My question relies on how this potential energy is found. Of course there are two contributions to the potential energy: the gravitational potential energy and the spring potential energy. The total gravitational potential energy is the sum of each bob's gravitational potential energy as we see in $U$.
However, the spring potential energy seems weird to me. We know that $\frac{1}{2}kx^2$ gives the spring potential energy for a particle connected to a spring displaced by a distance $x$ from equilibrium.
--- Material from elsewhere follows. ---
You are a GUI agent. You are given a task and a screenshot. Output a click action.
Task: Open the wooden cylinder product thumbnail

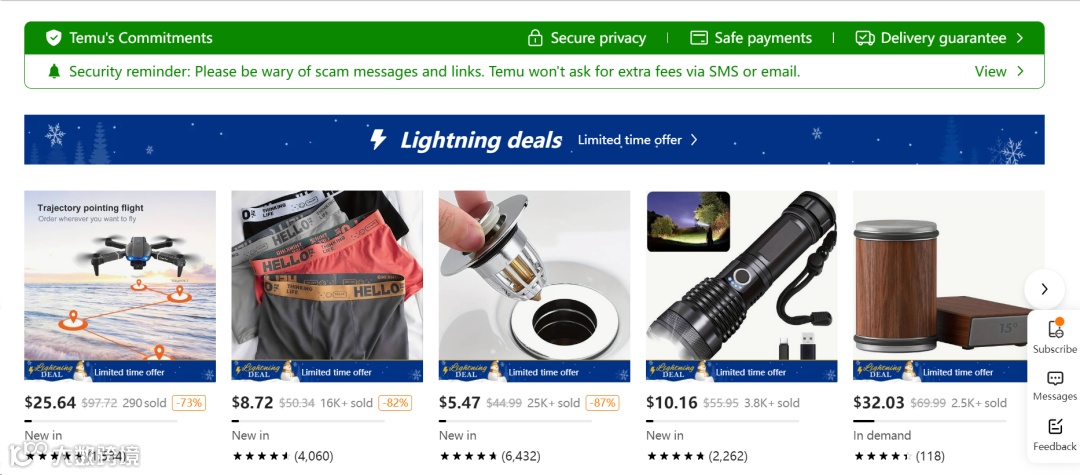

However this is the energy for each particle, so (I don't know if this question is too stupid, but) why is the total spring potential energy equal to $$\frac{1}{2}k(x_2-x_1)^2$$ and not the sum of the two, which would be $$\frac{1}{2}k(x_2-x_1)^2+\frac{1}{2}k(x_1-x_2)^2 =k(x_2-x_1)^2$$ Of course the first one is right since it gives the correct EOMs, but can anyone provide an explanation on why we take just one of the potential energy contributions and not the two? Why would the second one be "overcounting"?